Deploy Verifier
Objective
Watch a rollout after deployment, compare live signals against release expectations, and escalate quickly when anomalies appear.
Trigger
- Event: deployment starts, canary advances, feature flag flips, migration completes, or release tag is created.
- Schedule: every 5-15 minutes during the rollout window.
- Manual bootstrap/debug command: "verify deploy until stable or blocked."
Intake
- Release notes, expected changes, dashboards, logs, traces, error budgets, synthetic checks, feature flags, and rollback instructions.
- Known risky areas and owner contacts.
Agents
- Observer: gathers metrics, logs, traces, and check status.
- Comparator: compares observed signals against release expectations and baseline.
- Reporter: writes concise rollout status.
- Escalator: notifies humans when thresholds or unknowns are crossed.
Workspace And Permissions
- Prefer read-only access to observability systems.
- Allow comments, status updates, and issue creation.
- Require human approval for rollback, config changes, traffic shifting, database actions, or incident declaration.
Durable State
- Release version, rollout phase, baseline window, checked dashboards, anomalies, decisions, and timestamps.
Loop Steps
- Load release expectations and rollback criteria.
- Snapshot key metrics before or at rollout start.
- Delegate observation, comparison, reporting, and escalation to separate roles when the rollout is complex.
- Poll signals on the defined cadence.
- Compare against baseline and explicit thresholds.
- Report stable, degraded, blocked, or unknown.
- Escalate if thresholds are crossed or evidence is missing.
- Stop when the rollout window completes or a human takes over.
Verification Gates
- Synthetic checks pass.
- Error rate, latency, saturation, and business metrics stay within thresholds.
- Logs/traces show no new dominant failure mode.
- Feature flag or deployment status matches the expected phase.
Budget And Exit
- Max runtime: the rollout window plus one confirmation interval.
- Max unknown intervals: 2 before escalation.
- Stop when the deploy is stable, rolled back, paused, or handed to an incident owner.
Escalation
Escalate on threshold breach, missing telemetry, unclear ownership, migration errors, customer-impacting regressions, or rollback criteria.
Loop Instruction
Verify deploy <version>. Use the release notes and rollout checklist as the contract.
Poll the required dashboards, logs, traces, synthetic checks, and feature flag state.
Report stable/degraded/blocked with evidence. Do not roll back or change production without human approval.
Example automation: trigger when a deployment starts or a feature flag changes, then poll every 5-15 minutes until stable, paused, rolled back, or handed to a human.
Failure Modes
- The loop trusts a single green dashboard while logs show a new error class.

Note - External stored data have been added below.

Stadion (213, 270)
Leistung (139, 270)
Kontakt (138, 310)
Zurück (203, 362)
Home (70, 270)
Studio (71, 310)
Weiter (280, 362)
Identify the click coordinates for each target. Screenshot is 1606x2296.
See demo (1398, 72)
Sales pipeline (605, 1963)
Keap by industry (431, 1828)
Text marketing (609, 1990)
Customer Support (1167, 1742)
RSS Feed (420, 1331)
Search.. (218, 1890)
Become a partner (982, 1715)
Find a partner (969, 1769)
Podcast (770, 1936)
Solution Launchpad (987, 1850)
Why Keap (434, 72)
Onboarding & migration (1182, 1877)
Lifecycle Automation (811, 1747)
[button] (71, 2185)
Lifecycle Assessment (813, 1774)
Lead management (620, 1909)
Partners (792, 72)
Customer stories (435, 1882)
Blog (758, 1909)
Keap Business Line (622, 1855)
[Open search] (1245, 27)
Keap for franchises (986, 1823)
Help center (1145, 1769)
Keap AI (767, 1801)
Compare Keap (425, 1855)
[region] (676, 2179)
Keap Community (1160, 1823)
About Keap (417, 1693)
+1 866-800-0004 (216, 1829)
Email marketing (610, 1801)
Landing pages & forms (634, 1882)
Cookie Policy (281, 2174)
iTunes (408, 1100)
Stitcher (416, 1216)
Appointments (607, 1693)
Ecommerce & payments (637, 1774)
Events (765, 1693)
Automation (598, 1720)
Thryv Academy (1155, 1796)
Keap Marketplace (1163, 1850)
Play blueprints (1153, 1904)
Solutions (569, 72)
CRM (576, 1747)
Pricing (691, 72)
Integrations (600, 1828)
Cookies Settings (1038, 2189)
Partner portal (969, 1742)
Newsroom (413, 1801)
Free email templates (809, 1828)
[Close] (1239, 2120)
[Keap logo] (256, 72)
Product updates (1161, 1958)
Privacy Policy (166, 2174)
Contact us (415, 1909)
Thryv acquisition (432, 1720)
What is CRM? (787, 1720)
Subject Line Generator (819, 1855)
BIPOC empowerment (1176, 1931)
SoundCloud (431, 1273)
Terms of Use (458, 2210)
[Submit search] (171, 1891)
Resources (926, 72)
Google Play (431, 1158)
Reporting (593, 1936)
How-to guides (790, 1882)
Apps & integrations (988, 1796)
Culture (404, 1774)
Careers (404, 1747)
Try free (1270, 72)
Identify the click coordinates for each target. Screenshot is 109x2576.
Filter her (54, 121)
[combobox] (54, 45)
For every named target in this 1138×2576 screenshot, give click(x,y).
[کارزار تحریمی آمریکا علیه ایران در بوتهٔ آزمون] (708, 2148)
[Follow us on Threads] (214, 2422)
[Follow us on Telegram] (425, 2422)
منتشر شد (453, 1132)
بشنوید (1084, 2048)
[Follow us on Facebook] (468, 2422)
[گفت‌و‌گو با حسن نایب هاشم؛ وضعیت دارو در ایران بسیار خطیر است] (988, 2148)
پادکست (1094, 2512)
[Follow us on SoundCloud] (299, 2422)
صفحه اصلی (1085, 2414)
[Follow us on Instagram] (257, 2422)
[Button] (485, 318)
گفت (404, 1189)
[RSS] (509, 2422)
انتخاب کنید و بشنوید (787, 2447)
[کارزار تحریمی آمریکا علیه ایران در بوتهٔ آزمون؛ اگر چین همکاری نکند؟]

- Baseline windows are mismatched to traffic patterns.
- Missing telemetry is treated as healthy.
- The agent takes production action without approval.
References
- OpenAI Agents SDK human review - Describes approval boundaries for sensitive agent actions.
- OpenTelemetry Semantic Conventions for Generative AI Systems - Provides tracing vocabulary for model, tool, and agent workflow receipts.